When you’re reviewing an entity that has been awarded the American Medal of Art, it’s hard to know where to start (well, apart from sharing that very fact with you, of course). The long and short of it is that Preservation Hall Jazz Band is the banner under which numerous groups tour America and beyond (giving more than 150 shows a year) to nurture and perpetuate New Orleans jazz. Preservation Hall itself is a venue established in 1961 to give musicians from the city somewhere to play and St. Peter & 57th St  is a recording of the concert given earlier this year by Preservation Hall Jazz Band and (very) special guests at Carnegie Hall to mark the fiftieth anniversary of Preservation Hall. The guests on the evening included luminaries from almost every kind of American music: Yasiin Bey (y’all know the name by now, right?), My Morning Jacket, tUnE-yArDs, The Blind Boys Of Alabama, Steve Earle, Tao Seeger, Allen Toussaint and more.

If the American Medal of Art hadn’t, those names should really tell you all you need to know about the quality on display here. Moreover, you should already know what the music they make sounds like. Call it what you want, New Orleans jazz, dixie, bluegrass - this is music so engrained in American culture, familiar and beloved the world over, that while you might not know every song, you’ll recognise the style immediately. But what the Preservation Hall Jazz Band bring to every song is an exuberance and panache that turns what might be dismissed as ‘traditional music’ fit for a museum into dance music made and performed for shaking your foot to, if not your booty. “Tootie Ma”, the earliest known Mardi Gras song, is a bass-heavy second line monster, while “El Manicero” is a light Latin number that adds some salsa swing to the proceedings.

Which is entirely fitting, because aside from preserving the music of New Orleans, the Preservation Hall Jazz band are just as keen to preserve its spirit as music to celebrate life in all its glorious variety – and above all, its status as dance music. That’s why the decision to release a live album of this concert is such an inspired decisions, as it drips with the passion of the crowd and performers.  The whoops when the sousaphone drops in on “St James Infirmary,” the cheers and the deafening applause for every track tell you much more eloquently than words how the evening went down.

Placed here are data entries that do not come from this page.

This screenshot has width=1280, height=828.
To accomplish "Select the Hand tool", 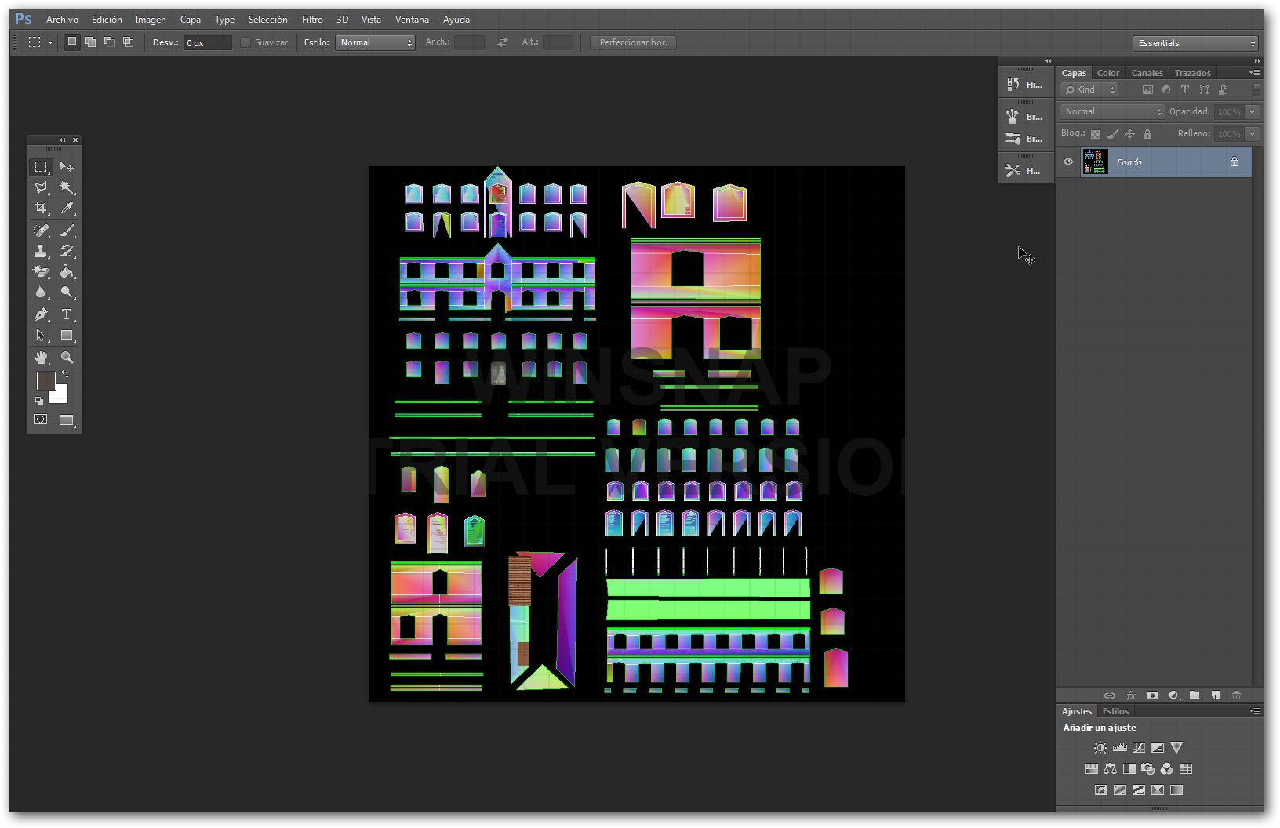I will click(41, 358).
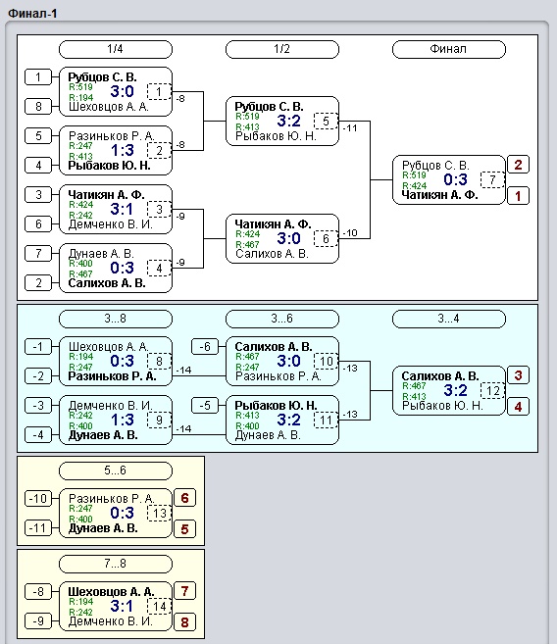Click final place badge 1 next to Чатикян

coord(518,196)

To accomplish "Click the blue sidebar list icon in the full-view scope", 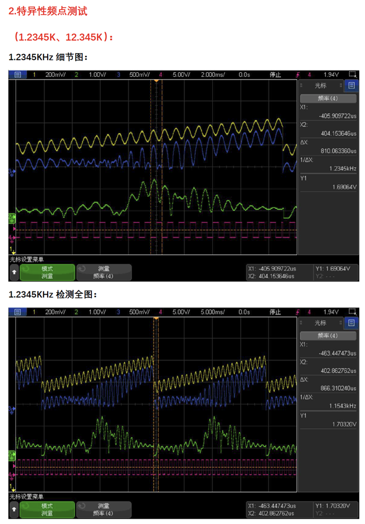I will pos(351,322).
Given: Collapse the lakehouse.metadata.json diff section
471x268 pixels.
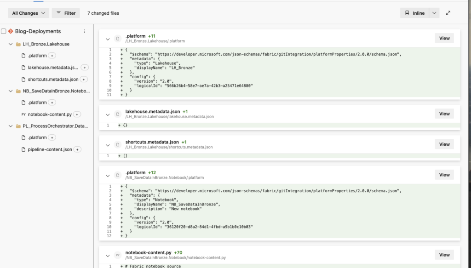Looking at the screenshot, I should coord(108,114).
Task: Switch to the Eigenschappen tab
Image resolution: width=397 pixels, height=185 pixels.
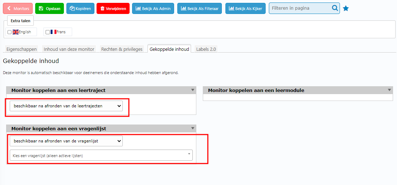Action: click(x=22, y=49)
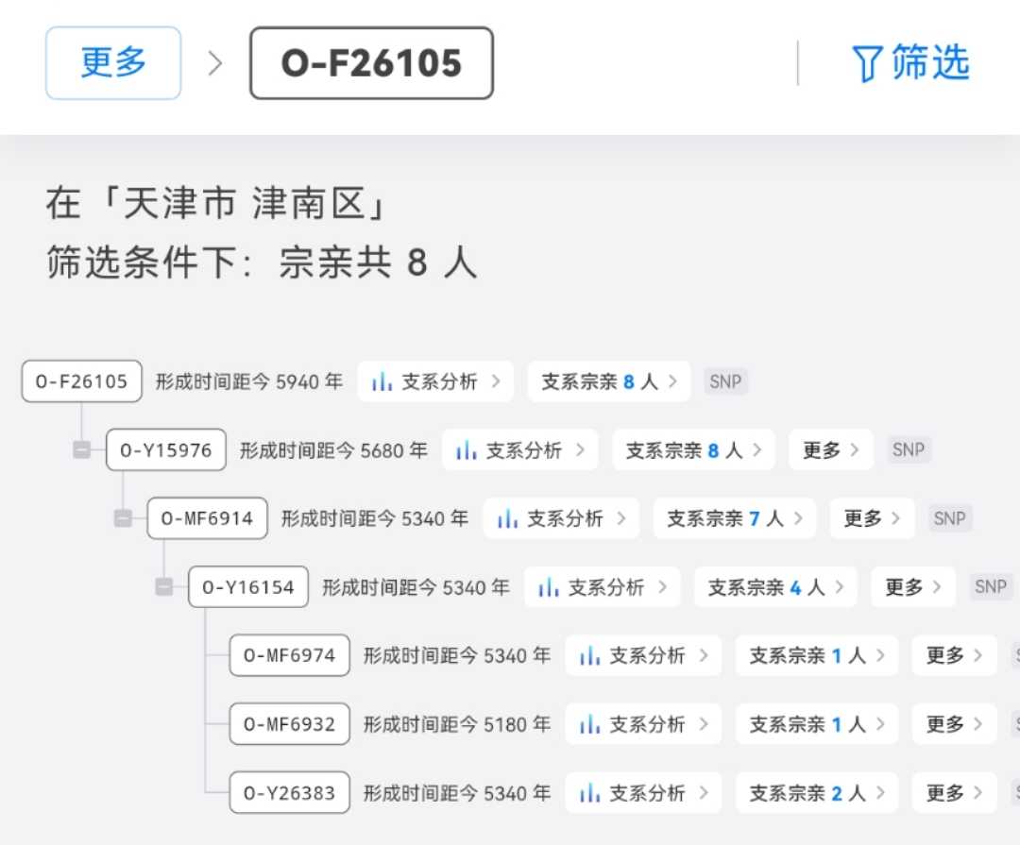Collapse the O-Y16154 branch node
1020x845 pixels.
(x=164, y=587)
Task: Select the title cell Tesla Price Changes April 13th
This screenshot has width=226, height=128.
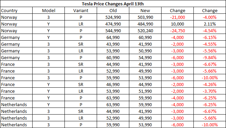Action: (113, 4)
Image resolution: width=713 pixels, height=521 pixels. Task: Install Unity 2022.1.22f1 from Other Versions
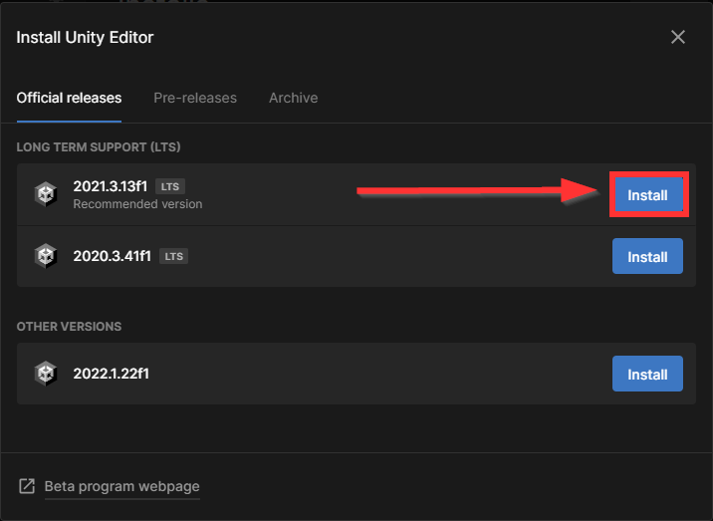click(x=647, y=374)
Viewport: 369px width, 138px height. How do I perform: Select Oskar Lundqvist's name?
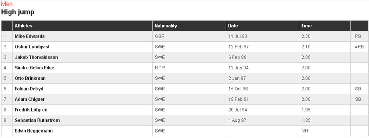32,47
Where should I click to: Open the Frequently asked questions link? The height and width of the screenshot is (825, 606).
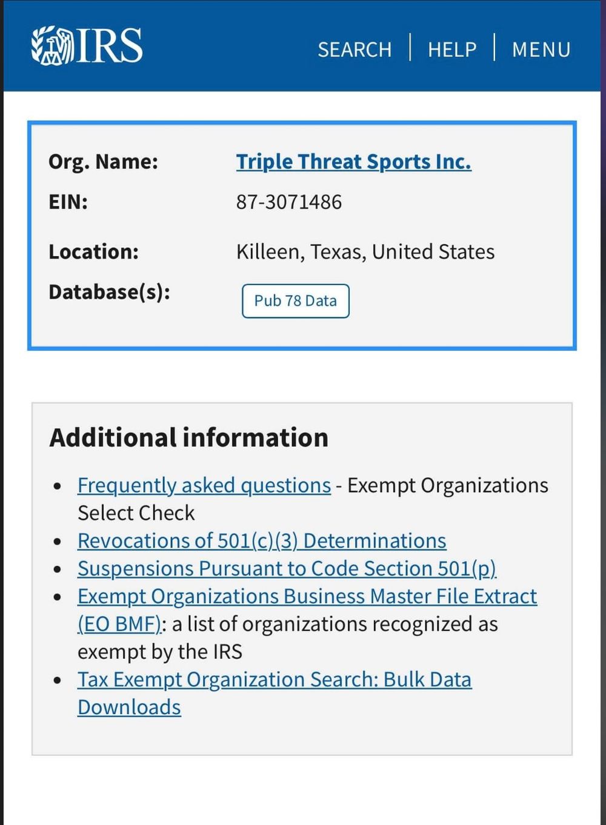[x=204, y=485]
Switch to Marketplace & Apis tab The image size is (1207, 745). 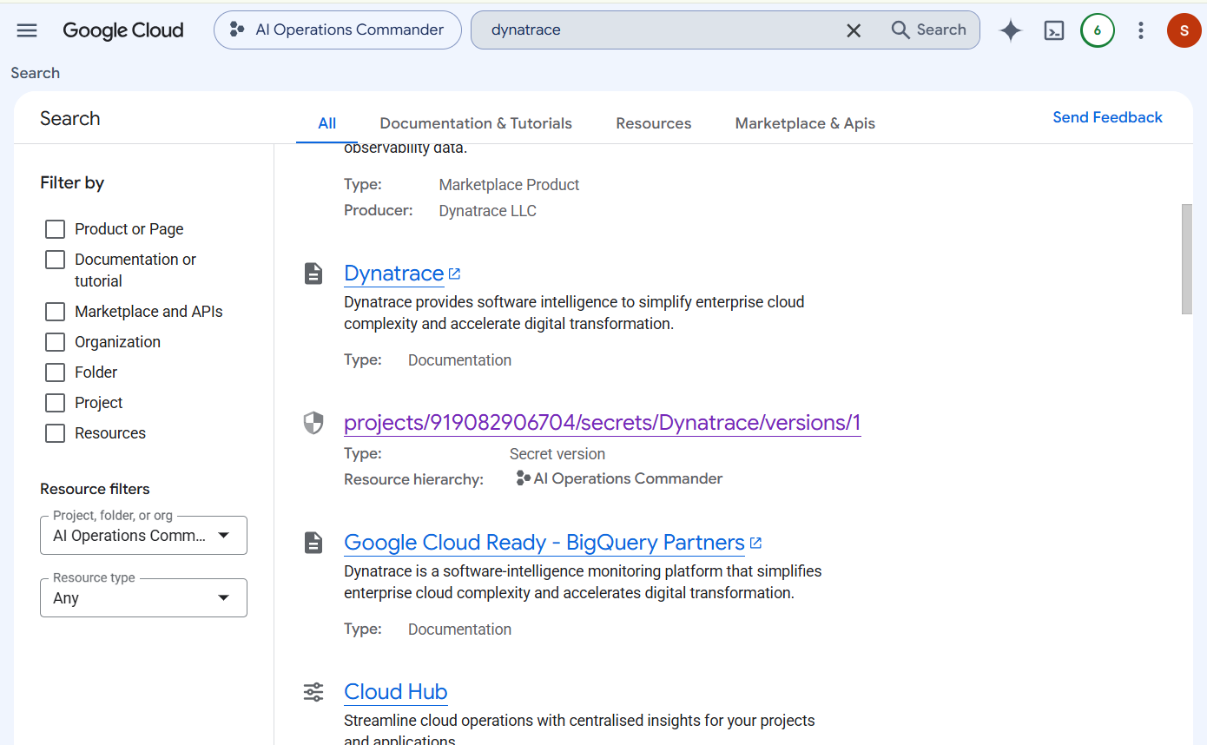tap(805, 123)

And that’s really the magic of this album and the Preservation Hall Jazz Band – they’re keeping this music alive in people’s minds and record players (and doing important work for the city and musicians of New Orleans too). This is the music that inspired and influenced so much of the music that you and I love given new life. Tao Seeger has suggested that this is “the pinnacle of American folk music,” a claim given credence by the range and quality of guests on St. Peter & 57th St, who show just how broad (and deep) the appeal of the PHCB runs. As Allen Toussaint proclaims on “Preservation Hall Jazz Band,” this group “put pep in my step, and pride in my stride.” And they swing like only the second line can. All in all, it’s a cause for celebration (and fifty more years of Preservation Hall).